PROBLEM STATEMENT: Could you copy out every one of the rows below verbatim, line for line?

EXERCISE INPUTS:
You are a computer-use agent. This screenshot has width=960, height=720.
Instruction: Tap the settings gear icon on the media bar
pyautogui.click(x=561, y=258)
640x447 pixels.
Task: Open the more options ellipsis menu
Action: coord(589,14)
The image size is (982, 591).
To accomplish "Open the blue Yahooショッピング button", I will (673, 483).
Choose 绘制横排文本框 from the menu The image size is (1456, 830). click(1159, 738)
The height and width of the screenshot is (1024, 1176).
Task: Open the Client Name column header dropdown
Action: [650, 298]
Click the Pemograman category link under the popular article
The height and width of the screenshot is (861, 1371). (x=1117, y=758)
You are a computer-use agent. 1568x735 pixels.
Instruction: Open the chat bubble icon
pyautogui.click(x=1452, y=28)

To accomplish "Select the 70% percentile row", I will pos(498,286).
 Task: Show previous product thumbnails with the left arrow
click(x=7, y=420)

RESPONSE TO THE EXERCISE:
You are a computer-use agent. This screenshot has width=960, height=720.
Instruction: Tap the settings gear icon on the media bar
pyautogui.click(x=561, y=258)
640x447 pixels.
Task: Open the more options ellipsis menu
Action: coord(589,14)
The image size is (982, 591).
To accomplish "Open the blue Yahooショッピング button", I will (673, 483).
Choose 绘制横排文本框 from the menu The image size is (1456, 830). click(1159, 738)
The height and width of the screenshot is (1024, 1176).
Task: Open the Client Name column header dropdown
Action: [650, 298]
Click the Pemograman category link under the popular article
The height and width of the screenshot is (861, 1371). (x=1117, y=758)
You are a computer-use agent. 1568x735 pixels.
Instruction: Open the chat bubble icon
pyautogui.click(x=1452, y=28)

To accomplish "Select the 70% percentile row", I will pos(498,286).
 Task: Show previous product thumbnails with the left arrow
click(x=7, y=420)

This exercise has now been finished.